E il settimo giorno è stato il giorno della fame finalmente saziata, di noi due che camminiamo vicini in una città che non è né la mia né la tua, che ci sediamo vicini per assistere a uno spettacolo, e che poi torniamo a casa di corsa, perché è la pelle, quella che vogliamo.

Il settimo giorno è stato il giorno in cui, a guardare bene, si vedono già dei piccoli noi; cose piccole come sapere qual è il barattolo dello zucchero, o tenersi abbracciati sul divano trovando l’incastro perfetto tra la spalla e il cuore.
Il giorno in cui scopriamo di sapere dormire insieme, senza darci noia; il giorno in cui ci svegliamo troppo presto entrambi, e facciamo entrambi finta di dormire per non svegliare l’altro, che mi pare l’amore più assoluto, questo.

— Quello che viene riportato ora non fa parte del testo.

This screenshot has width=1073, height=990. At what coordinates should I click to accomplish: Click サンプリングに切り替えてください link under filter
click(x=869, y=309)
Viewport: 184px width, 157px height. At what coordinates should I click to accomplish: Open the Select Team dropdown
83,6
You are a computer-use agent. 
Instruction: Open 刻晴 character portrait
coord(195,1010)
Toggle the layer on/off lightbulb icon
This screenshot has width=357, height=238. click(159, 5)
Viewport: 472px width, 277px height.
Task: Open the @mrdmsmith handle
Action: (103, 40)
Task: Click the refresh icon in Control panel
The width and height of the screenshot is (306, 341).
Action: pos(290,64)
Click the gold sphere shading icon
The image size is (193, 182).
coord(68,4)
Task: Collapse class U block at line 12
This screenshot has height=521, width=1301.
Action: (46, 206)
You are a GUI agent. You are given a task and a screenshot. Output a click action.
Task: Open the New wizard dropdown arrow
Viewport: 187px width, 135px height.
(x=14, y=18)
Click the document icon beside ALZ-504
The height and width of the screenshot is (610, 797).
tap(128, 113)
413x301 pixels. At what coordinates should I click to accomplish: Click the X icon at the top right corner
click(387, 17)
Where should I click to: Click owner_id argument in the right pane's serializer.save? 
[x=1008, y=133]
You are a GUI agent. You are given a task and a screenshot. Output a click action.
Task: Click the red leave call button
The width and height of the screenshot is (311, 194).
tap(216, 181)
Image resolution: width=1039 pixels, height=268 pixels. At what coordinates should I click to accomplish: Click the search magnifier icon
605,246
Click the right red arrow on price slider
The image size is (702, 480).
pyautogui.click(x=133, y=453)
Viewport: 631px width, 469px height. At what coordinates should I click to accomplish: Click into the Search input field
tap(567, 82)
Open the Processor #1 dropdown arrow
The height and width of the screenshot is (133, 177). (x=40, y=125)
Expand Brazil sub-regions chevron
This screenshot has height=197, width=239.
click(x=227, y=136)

Il settimo giorno è stato il giorno dei primi scogli, da superare non scrollando le spalle e facendo una battuta, come facciamo sempre, ma guardandoci negli occhi e parlandone; perché possiamo farlo, di superare degli scogli. O almeno, vogliamo esserne capaci, e scommettiamo su di noi.

Il giorno della passione assoluta, del mostrarci ancora un poco all’altro, anche gli angoli più segreti.

Il settimo è stato il giorno in cui ci siamo lasciati senza un appuntamento certo.
Il giorno in cui non sarei andata via; o almeno non mi sarei allontanata più di qualche chilometro, e che fossero pochi, raggiungibili in pochi minuti in un mercoledì qualunque solo per vedere un film.

Oggi è il giorno in cui piove, e in cui qui, lontana e sola, comincia tutto.

Il resto dei nostri giorni dipende da oggi, dalle mie forze, dalle mie scelte.
Oggi, domani, e le settimane che verranno saranno i miei giorni.

E, se sarò brava, coraggiosa, fiduciosa, avremo la possibilità di altri giorni.

Perché non si può assicurare a nessuno più di così: la promessa non di una certezza, ma quella di avere una possibilità.